Il est commerçant, avec une clientèle bien particulière : les prostituées de Lyon et des alentours.

De Mâcon (au Nord) à Valence (au Sud), il connaît presque toutes les femmes car c’est lui qui leur vend les préservatifs et les accessoires nécessaires à leur travail. Un métier qu’il exerce un peu par hasard. Son idée initiale était de vendre des préservatifs aux bureaux de tabac mais ça n’a pas marché. Son stock sur les bras, il s’en est allé voir les prostituées. Depuis, il a élargi la gamme : préservatifs simples et renforcés, sextoys, draps, gel hydroalcoolique et bougies. “Elles apprécient surtout la discrétion que je leur permets. Au lieu de se faire remarquer à la pharmacie ou au supermarché.” Au fil des années, cet ancien vendeur de matelas techniques est devenu l’un des spécialistes de la prostitution lyonnaise. Il connaît particulièrement les filles en camion.

Une soirée de travail ordinaire

Comme tous les soirs, la tournée de ce jeudi commence à 22 heures. Le Volvo break s’avance dans les rues sombres de Gerland. Un appel de phares, un coup de klaxon, il s’arrête. “Celle-ci, je sais, elle préfère les préservatifs à la fraise. C’est mieux pour les fellations.” Rue Pré-Gaudry, le nouveau lieu de grande concentration des camionnettes, il court d’une cliente à une autre : essentiellement pour des préservatifs et des bougies qui leur servent de chauffage et de lumière d’appoint. “Jérôme, tu peux passer ?” L’oreillette vissée dans l’oreille, le capotier continue à prendre des commandes. Il se dirige maintenant vers la rue Cartheret et le parc de l’Artillerie qui restent des hauts lieux de la prostitution malgré l’arrêté municipal.
“Je ne travaille que sur leur demande. Je ne démarche pas, précise-t-il. Sinon je tombe pour proxénétisme. Un jour, j’ai déplacé une camionnette d’un mètre. Une voiture de police passait par là. Il m’ont menacé de me passer les bracelets si je recommençais”.

Défenseur de leurs droits

Au gré des commandes et des livraisons, il s’est “attaché” à toutes ces femmes, au point d’être devenu un militant résolu de l’amélioration de leur condition de travail. Il reprend un discours que l’on entend très souvent chez certaines personnes prostituées. Il n’a pas hésité à le dire à plusieurs reprises aux représentants de l’État lors des réunions publiques : “La plus grande des erreurs serait d’interdire la prostitution. Si on l’interdit, où vont-aller tous les détraqués, tous les cabossés de la vie ?” Lui aussi souhaiterait que l’on abroge la loi sur le proxénétisme pour que ces femmes des camionnettes puissent bénéficier d’un terrain où mettre en toute tranquillité leur camionnette. “La police, au lieu d’embêter les filles, pourrait discrètement surveiller les clients”. 

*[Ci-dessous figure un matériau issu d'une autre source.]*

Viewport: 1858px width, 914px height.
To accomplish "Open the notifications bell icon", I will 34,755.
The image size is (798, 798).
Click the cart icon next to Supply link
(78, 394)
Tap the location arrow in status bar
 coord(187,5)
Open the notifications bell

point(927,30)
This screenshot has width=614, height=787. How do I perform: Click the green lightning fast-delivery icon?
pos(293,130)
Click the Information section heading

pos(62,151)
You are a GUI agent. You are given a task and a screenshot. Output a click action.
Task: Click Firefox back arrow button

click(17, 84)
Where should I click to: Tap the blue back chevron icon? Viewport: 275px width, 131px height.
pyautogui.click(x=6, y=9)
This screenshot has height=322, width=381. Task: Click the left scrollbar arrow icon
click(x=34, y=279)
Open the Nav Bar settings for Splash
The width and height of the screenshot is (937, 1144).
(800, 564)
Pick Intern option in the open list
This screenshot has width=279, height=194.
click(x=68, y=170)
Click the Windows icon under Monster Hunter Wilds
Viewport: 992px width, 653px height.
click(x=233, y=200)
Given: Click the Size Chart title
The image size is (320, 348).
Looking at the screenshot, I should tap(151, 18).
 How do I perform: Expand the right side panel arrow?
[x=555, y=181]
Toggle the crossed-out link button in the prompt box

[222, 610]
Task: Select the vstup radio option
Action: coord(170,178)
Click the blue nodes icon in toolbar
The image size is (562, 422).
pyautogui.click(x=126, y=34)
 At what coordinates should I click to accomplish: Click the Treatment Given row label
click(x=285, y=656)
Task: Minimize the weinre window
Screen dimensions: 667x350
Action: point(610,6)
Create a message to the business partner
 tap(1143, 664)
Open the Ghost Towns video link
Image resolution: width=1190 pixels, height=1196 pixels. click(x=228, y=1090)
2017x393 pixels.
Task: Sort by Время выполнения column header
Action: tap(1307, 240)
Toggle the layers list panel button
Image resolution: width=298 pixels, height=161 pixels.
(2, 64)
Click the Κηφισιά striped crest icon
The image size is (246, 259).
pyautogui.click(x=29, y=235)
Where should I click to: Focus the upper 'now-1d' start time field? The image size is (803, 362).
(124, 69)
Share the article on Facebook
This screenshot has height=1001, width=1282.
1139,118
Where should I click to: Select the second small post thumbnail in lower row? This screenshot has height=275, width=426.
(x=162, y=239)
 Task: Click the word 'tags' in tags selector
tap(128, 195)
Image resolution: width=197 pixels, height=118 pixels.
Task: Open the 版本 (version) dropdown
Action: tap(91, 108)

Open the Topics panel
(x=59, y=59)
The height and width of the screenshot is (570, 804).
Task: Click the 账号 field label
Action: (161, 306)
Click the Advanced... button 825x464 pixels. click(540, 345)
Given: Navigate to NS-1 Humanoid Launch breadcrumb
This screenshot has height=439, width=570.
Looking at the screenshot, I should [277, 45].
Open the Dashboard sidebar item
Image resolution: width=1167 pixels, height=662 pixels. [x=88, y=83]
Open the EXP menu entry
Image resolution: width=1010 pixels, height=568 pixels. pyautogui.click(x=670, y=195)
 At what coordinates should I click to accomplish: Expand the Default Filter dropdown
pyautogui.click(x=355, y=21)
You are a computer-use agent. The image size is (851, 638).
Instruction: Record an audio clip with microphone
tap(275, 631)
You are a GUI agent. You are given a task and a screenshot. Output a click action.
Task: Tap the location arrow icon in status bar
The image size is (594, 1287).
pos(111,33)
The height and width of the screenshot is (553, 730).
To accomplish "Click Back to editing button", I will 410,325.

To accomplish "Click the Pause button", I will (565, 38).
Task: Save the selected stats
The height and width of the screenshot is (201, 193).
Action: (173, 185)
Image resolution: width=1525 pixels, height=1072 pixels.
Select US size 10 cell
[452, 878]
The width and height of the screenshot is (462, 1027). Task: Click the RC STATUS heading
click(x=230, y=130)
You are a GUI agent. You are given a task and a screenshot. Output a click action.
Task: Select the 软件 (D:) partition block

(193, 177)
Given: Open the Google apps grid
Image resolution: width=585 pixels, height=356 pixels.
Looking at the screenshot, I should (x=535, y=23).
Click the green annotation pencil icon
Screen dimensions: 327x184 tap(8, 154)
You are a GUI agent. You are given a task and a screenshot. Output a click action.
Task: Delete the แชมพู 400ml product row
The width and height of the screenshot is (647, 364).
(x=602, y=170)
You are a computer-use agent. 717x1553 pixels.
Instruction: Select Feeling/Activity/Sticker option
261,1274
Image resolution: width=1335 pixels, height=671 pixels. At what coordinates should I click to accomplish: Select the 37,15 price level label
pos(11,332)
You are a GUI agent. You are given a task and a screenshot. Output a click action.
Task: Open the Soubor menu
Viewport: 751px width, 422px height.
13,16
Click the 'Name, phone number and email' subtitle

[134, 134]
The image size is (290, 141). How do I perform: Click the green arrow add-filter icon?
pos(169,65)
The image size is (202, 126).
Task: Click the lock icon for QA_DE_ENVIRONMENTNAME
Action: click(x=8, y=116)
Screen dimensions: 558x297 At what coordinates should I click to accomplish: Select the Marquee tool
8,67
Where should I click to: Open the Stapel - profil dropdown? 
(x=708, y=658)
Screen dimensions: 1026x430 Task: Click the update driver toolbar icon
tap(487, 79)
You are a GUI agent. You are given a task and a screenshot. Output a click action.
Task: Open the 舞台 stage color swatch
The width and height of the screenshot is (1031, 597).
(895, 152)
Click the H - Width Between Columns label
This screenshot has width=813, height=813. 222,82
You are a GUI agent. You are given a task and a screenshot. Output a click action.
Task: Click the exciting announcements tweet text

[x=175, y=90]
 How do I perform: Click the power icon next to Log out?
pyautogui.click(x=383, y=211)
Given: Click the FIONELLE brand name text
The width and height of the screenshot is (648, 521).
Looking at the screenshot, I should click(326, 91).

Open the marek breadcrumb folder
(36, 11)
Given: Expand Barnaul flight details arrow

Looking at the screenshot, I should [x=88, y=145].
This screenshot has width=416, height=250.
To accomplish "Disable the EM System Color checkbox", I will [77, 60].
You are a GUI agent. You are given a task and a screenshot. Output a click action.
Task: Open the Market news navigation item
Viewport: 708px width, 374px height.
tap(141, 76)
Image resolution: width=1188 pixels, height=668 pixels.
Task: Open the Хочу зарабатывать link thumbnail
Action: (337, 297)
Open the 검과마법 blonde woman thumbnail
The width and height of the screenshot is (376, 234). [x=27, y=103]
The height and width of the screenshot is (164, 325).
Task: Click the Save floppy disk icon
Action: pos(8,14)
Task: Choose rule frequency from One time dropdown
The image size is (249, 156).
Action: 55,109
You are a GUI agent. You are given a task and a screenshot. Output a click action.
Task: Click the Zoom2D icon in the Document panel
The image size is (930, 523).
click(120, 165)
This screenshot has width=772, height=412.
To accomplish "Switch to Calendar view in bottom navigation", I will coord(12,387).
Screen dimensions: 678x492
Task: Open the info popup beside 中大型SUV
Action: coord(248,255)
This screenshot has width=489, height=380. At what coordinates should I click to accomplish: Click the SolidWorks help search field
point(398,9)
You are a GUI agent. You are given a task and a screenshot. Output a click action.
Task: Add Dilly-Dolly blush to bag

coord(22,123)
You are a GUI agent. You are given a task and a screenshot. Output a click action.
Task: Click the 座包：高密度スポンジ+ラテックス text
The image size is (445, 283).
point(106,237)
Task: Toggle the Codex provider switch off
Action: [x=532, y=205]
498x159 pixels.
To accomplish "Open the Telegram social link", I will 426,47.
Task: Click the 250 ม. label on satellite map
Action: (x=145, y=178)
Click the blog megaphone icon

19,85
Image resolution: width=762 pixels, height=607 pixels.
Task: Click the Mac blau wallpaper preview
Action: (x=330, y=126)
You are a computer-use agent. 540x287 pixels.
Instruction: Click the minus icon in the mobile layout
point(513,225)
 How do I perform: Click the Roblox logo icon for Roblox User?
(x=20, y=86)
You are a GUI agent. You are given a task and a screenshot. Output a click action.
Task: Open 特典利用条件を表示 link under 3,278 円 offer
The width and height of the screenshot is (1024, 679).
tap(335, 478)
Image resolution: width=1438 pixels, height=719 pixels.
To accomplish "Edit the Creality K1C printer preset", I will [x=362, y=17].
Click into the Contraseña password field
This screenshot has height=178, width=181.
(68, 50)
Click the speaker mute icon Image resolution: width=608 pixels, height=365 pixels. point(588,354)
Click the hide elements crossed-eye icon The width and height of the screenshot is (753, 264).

Car parfois, Jérôme Bénozillo a peur. “Quand je vois des jeunes qui viennent à quatre, éméchés, et qui passent les uns à la suite des autres, je me dis qu’elles ont du mérite”. La tournée s’achève sur une note moyenne : huit boîtes de 144 préservatifs, 15 rouleaux de draps d’examen et 800 bougies vendues. “Heureusement que le week-end les tournées sont meilleures”. Pour élargir sa clientèle, le “capotier” répond désormais aux appels d’offre. Il fournira 700 préservatifs à un hôpital du Nord de la France.